Os mapas BPF são compatíveis com estruturas ou tipos complexos arbitrários de chave e valor. A biblioteca BPF do Android inclui uma classe android::BpfMap que usa modelos de C++ para instanciar BpfMap com base na chave e no tipo de valor do mapa em questão. O exemplo de código anterior demonstra o uso de um BpfMap com chave e valor como números inteiros. Os números inteiros também podem ser estruturas arbitrárias.

Assim, a classe BpfMap com modelo permite definir um objeto BpfMap personalizado adequado para o mapa específico. O mapa pode ser acessado usando as funções geradas de forma personalizada, que são sensíveis ao tipo, resultando em um código mais limpo.

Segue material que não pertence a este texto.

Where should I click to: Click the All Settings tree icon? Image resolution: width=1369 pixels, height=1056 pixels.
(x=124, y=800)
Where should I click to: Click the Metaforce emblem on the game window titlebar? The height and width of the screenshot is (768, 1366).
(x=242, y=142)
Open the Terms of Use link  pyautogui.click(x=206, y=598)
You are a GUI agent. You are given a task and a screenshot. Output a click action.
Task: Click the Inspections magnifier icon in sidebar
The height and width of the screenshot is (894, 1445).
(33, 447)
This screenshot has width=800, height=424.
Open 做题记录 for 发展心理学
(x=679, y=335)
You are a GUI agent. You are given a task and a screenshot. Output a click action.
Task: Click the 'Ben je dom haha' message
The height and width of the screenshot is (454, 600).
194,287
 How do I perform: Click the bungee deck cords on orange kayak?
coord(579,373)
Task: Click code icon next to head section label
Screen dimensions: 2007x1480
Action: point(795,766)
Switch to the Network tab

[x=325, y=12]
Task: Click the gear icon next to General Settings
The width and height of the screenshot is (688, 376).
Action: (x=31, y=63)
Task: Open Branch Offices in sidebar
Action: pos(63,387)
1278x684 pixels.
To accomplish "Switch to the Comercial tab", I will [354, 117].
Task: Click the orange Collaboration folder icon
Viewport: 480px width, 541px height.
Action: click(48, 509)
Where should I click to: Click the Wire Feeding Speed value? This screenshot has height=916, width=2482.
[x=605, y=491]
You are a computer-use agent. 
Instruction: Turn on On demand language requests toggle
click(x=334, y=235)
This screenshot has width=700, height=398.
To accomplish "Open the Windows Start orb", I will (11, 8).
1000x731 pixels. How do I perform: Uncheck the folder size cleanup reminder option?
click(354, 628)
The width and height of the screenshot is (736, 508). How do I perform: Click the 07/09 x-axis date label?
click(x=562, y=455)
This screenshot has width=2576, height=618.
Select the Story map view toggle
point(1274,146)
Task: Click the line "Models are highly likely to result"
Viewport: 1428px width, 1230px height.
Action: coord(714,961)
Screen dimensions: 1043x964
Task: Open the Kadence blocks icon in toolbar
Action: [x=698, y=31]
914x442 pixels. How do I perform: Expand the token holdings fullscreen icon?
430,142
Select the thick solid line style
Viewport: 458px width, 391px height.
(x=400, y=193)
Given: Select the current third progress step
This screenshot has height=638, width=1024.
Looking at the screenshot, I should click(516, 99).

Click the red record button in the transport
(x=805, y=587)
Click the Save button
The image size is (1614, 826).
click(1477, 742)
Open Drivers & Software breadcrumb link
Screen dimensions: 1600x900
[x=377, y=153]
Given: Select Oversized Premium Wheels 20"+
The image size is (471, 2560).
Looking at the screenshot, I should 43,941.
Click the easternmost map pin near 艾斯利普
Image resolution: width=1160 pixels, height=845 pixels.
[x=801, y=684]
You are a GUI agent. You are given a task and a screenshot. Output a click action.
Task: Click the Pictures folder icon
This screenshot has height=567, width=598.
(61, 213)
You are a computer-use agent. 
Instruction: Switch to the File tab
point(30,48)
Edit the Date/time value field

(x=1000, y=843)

Para mais informações sobre BpfMap, consulte as fontes do Android.

Depurar problemas

Durante a inicialização, várias mensagens relacionadas ao carregamento do BPF são registradas. Se o processo de carregamento falhar por qualquer motivo, uma mensagem de registro detalhada será fornecida no logcat. A filtragem dos registros do logcat por bpf imprime todas as mensagens e erros detalhados durante o tempo de carregamento, como erros do verificador eBPF.

Exemplos de eBPF no Android

Os seguintes programas no AOSP oferecem outros exemplos de uso do eBPF:

  • O programa eBPF C netd é usado pelo daemon de rede (netd) no Android para várias finalidades, como filtragem de soquetes e coleta de estatísticas. Para saber como esse programa é usado, confira as origens do monitor de tráfego eBPF.

  • O programa eBPF C time_in_state calcula a quantidade de tempo que um app Android passa em diferentes frequências de CPU, que é usada para calcular a potência.

  • No Android 12, o gpu_mem programa C eBPF monitora o uso total da memória da GPU para cada processo e para todo o sistema. Esse programa é usado para criar o perfil de memória da GPU.